Black and Latinx turnout at the polls is playing a major role in deciding a winner, especially in Texas, a state that has recently found itself in the position as a swing state.
Heading into November, Texas will be one of the biggest battleground states in the nation.
Valenzuela is the only Latina challenger running in Texas for this cycle. If elected to Congress, she could become the first Black Latina woman elected to Congress in US history, joining Ritchie Torres in his historic win to become the first Afro-Latino man elected to Congress.
Genuinely happy to be in the company of these leaders. pic.twitter.com/cQZESh0hP9— Candace Valenzuela (@candacefor24) July 9, 2020
Data For Progress recently ran a poll commissioned by BOLD PAC, and it found Valenzuela leading Kim Olson by an 11-point gap.

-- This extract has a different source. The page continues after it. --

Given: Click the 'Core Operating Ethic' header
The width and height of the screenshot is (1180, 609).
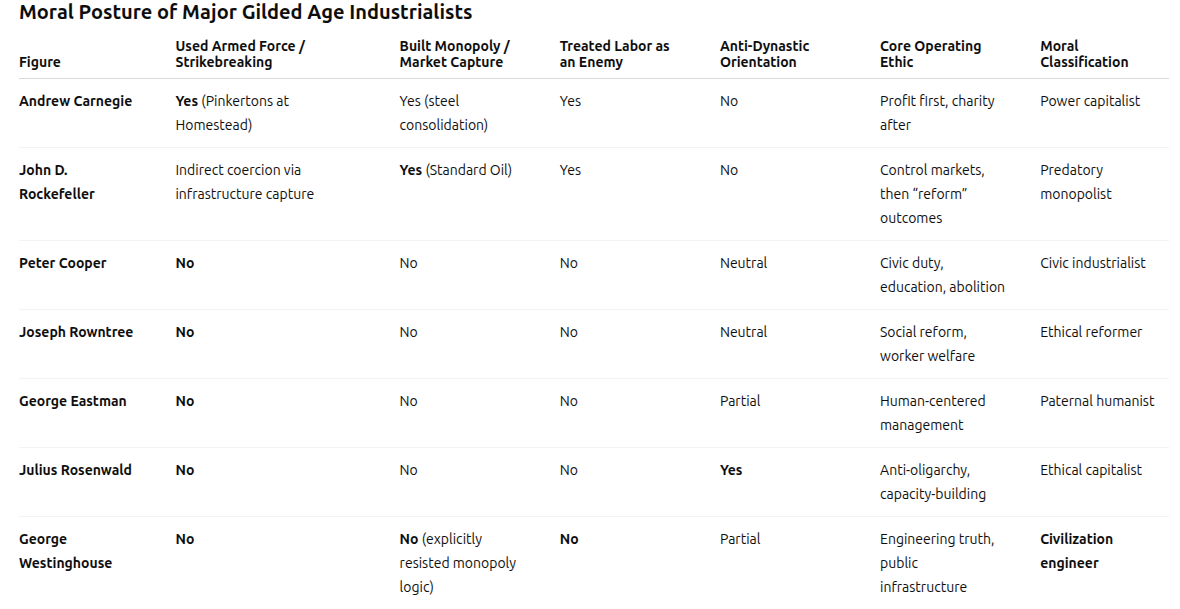Looking at the screenshot, I should [x=930, y=54].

In a head-to-head comparison, Valenzuela leads Olson 40% to 29%. The poll was conducted from July 2 to July 7 with a sample size of 440 likely Democratic run-off voters in their district.
Key findings in the poll revealed Valenzuela has strong support from Latino voters (55%), Black voters (42%), and women who are yet undecided, but lean more heavily towards Valenzuela as a candidate (42%).
This data is promising for Valenzuela, who trailed Olson by about ten points in Texas’ March 3 primary.
A 2018 analysis of House races by the Center for Responsive Politics found Black female candidates like Valenzuela on average raised less than half of what white female candidates raised.
“This isn’t a new story,” wrote Valenzuela in a blog post for Data for Progress.
“Women, people of color, and poor folks are used to having to work twice as hard to get half as far, but in this moment of national reckoning over race, justice, and equity, it’s time to reexamine how our current campaign finance system stifles representation and blocks change,” she continued.
The fact that Valenzuela has made it this far is a feat in itself, but these strong early results show she has the capacity to go further, win her district, and make history.